__To do__
State the number of lines in these records holding "calendar". Say nothing more.

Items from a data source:
■ ■ ■ ■ ■ ■ ■

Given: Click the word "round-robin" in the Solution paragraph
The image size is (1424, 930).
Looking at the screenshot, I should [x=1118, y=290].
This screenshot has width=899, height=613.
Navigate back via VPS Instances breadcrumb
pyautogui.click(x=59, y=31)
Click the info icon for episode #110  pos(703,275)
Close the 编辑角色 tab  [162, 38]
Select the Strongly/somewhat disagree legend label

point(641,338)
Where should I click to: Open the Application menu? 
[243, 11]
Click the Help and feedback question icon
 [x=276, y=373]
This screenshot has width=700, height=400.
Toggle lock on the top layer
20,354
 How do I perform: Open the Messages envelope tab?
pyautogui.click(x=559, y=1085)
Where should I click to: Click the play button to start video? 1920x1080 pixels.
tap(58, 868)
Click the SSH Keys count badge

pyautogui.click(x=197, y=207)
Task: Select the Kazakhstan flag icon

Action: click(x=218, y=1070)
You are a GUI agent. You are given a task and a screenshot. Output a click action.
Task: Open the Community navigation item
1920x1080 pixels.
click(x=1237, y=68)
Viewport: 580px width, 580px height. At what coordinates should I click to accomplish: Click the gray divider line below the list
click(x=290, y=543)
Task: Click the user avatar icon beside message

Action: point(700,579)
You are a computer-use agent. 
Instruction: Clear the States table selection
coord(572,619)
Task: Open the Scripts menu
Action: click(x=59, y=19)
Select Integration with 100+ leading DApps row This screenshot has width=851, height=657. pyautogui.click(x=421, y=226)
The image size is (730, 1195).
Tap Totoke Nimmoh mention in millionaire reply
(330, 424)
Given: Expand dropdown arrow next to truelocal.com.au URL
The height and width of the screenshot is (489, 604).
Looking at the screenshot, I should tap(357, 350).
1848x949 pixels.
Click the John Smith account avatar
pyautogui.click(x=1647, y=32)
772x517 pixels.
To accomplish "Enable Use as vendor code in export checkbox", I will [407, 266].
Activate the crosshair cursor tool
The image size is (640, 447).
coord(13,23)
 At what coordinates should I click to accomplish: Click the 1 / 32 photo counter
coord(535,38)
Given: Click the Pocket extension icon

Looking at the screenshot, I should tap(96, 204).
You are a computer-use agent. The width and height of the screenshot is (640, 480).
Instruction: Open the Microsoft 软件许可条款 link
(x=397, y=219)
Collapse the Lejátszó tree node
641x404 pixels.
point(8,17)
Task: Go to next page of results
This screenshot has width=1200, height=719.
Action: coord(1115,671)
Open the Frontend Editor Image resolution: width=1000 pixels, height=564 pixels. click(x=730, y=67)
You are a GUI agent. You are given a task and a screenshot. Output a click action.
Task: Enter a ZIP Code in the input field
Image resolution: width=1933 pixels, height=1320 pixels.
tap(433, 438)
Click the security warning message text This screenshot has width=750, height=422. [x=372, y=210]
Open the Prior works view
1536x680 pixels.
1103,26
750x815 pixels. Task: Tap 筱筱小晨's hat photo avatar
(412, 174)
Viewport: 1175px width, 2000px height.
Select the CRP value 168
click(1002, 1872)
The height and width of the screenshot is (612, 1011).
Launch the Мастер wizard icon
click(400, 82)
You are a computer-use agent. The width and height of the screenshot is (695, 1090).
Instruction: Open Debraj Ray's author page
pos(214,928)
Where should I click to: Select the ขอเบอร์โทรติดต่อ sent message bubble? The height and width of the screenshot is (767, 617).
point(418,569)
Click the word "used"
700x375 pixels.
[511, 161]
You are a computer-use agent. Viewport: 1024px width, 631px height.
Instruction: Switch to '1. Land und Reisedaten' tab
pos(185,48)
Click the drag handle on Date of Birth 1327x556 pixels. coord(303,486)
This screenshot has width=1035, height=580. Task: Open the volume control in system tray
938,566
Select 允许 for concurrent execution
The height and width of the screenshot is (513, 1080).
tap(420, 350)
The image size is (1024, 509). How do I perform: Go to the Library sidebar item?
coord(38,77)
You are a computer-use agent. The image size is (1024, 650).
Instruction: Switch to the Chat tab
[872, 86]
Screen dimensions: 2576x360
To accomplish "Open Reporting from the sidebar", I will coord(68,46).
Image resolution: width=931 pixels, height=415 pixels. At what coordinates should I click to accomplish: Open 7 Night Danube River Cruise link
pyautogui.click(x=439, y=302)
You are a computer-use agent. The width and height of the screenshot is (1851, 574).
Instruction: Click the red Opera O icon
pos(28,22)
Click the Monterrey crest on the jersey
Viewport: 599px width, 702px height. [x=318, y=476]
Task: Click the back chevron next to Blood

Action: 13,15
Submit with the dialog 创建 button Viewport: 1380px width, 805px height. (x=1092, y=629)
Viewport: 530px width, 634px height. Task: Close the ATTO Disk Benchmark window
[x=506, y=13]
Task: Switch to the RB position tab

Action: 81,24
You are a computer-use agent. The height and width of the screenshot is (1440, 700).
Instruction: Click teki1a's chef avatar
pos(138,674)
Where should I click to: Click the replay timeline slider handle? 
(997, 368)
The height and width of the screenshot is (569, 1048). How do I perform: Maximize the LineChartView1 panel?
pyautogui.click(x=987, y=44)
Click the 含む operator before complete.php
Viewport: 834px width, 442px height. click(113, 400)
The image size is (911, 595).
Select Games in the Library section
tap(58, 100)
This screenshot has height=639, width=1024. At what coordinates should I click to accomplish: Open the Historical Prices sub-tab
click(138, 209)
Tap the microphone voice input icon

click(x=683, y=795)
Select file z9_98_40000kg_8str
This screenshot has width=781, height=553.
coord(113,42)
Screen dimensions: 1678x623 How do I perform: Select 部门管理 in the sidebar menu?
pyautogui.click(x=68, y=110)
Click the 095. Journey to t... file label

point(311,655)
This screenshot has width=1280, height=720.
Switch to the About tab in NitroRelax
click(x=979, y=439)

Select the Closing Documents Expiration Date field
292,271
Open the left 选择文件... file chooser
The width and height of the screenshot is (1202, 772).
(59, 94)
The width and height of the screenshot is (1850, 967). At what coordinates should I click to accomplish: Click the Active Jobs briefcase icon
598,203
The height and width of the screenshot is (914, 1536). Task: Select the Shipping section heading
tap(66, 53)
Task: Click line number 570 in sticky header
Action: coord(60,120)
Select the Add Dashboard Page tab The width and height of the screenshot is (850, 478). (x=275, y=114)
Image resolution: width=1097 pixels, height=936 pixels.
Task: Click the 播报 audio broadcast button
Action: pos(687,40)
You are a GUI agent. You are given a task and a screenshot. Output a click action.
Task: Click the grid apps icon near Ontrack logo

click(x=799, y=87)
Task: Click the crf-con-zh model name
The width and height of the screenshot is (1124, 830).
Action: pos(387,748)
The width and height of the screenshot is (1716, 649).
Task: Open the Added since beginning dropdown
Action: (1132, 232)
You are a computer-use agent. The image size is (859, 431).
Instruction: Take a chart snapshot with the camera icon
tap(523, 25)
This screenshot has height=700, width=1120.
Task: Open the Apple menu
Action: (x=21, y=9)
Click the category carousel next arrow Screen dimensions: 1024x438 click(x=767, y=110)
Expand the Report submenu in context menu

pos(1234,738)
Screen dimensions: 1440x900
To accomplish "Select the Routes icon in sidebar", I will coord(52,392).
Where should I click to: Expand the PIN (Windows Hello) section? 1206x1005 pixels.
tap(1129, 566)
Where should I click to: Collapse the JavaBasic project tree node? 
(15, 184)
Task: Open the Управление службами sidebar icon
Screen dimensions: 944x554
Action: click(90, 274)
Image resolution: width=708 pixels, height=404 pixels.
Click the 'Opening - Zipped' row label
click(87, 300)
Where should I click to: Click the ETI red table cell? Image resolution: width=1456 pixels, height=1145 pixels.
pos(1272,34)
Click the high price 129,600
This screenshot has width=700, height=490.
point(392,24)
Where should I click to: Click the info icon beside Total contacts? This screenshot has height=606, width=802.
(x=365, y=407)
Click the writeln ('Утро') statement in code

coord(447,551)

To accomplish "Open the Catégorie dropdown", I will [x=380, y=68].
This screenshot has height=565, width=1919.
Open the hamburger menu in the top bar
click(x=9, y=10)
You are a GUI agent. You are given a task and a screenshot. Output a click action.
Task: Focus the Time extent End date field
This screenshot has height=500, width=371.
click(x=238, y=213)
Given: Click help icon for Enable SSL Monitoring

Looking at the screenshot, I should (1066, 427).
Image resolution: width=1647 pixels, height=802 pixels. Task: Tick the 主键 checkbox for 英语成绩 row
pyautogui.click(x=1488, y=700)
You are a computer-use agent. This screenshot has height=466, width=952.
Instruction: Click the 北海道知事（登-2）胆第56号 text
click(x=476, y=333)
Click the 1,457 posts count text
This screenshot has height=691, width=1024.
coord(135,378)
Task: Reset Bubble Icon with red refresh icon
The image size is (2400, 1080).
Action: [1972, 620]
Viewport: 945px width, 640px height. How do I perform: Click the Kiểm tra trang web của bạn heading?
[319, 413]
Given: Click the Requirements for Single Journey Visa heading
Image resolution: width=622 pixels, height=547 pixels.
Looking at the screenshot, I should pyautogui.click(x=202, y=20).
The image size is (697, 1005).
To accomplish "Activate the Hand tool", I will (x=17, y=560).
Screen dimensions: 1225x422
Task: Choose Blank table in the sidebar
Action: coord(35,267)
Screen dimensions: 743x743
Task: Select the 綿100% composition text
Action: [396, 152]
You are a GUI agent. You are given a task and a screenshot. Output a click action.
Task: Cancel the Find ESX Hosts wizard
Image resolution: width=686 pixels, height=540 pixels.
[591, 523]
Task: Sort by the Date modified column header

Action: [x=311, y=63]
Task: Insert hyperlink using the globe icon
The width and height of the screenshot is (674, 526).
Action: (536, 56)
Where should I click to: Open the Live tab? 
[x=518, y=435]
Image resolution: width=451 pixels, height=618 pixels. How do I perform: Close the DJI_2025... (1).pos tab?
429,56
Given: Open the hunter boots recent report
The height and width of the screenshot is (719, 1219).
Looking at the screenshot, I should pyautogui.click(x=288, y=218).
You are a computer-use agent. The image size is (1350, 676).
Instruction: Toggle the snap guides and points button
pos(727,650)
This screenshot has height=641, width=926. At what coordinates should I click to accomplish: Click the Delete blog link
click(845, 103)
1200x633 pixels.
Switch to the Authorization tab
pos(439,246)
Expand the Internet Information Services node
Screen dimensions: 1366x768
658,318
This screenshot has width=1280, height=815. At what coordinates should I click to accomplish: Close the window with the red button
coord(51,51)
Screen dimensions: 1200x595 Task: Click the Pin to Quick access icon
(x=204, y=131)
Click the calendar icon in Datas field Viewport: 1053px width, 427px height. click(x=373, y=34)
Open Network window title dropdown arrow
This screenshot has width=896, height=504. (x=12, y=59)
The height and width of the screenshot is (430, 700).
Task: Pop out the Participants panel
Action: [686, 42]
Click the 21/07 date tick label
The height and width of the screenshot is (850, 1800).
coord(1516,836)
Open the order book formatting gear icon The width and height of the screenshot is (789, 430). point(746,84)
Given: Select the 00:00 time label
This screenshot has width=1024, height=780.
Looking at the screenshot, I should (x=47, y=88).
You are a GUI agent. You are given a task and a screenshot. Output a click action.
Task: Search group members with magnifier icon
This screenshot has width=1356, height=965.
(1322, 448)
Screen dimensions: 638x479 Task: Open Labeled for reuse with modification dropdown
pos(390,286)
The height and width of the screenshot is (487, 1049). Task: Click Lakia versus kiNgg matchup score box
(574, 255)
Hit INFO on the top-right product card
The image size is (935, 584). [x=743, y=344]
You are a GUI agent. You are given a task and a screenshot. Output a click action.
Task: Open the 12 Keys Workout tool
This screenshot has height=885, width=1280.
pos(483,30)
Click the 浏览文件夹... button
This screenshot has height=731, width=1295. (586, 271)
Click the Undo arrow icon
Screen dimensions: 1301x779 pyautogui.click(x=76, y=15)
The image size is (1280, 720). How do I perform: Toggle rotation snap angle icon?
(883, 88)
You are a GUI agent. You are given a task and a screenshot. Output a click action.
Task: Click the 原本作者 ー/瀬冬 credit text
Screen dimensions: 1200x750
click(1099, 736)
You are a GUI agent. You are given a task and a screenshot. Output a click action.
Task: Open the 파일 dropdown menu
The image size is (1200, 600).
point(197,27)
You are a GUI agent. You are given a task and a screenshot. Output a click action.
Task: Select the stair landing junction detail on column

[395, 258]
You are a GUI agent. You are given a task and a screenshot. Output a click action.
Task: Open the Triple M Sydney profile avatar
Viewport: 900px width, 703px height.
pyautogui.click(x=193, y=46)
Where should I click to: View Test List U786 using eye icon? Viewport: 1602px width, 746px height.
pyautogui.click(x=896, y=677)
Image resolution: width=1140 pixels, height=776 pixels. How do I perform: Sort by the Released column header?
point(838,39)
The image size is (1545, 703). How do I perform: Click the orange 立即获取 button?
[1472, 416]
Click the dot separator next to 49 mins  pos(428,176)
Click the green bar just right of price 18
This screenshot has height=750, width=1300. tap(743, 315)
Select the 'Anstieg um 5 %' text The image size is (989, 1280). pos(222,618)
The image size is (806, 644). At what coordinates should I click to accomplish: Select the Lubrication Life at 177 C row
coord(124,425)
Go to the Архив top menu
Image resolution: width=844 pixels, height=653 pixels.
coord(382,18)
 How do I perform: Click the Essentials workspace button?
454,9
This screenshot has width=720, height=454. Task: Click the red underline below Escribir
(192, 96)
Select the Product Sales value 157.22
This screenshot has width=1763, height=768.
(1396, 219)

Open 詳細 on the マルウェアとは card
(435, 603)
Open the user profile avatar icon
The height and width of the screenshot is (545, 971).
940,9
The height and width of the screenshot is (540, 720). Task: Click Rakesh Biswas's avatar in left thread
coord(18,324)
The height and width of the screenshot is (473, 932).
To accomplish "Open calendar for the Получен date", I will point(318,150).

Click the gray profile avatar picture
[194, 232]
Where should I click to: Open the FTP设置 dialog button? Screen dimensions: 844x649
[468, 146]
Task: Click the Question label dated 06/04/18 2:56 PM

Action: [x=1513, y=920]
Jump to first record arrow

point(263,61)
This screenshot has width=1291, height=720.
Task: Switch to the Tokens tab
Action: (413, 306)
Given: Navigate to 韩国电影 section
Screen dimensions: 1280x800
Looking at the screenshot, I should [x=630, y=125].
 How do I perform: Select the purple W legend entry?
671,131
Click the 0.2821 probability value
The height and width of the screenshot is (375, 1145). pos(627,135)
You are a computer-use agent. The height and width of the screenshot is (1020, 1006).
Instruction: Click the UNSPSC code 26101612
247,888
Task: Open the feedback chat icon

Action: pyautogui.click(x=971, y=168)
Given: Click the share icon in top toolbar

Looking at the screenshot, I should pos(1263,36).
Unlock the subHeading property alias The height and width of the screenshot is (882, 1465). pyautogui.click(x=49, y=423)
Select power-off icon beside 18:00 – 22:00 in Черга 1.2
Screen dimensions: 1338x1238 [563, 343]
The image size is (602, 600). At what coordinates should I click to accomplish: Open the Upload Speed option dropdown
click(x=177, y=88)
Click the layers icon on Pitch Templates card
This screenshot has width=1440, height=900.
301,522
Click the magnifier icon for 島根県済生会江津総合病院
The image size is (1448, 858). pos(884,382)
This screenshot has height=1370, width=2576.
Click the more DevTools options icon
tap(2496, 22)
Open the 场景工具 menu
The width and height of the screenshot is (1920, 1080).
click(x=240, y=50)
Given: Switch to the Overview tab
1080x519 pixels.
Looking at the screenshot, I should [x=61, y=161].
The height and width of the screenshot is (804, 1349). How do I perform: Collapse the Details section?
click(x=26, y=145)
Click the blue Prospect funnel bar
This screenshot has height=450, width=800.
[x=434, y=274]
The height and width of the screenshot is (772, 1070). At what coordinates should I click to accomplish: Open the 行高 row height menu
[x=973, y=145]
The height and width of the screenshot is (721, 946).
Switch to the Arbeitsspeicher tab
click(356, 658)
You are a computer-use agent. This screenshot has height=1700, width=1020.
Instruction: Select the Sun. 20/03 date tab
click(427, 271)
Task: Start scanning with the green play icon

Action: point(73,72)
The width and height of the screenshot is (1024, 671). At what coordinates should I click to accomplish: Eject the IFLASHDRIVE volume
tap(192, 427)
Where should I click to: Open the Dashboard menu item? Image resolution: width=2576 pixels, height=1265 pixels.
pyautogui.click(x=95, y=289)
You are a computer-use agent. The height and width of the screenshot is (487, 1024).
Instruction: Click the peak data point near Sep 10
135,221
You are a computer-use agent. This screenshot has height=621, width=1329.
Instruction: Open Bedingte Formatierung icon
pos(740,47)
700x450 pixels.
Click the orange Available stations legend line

■ ■ ■ ■ ■ ■ ■

__Reply__
2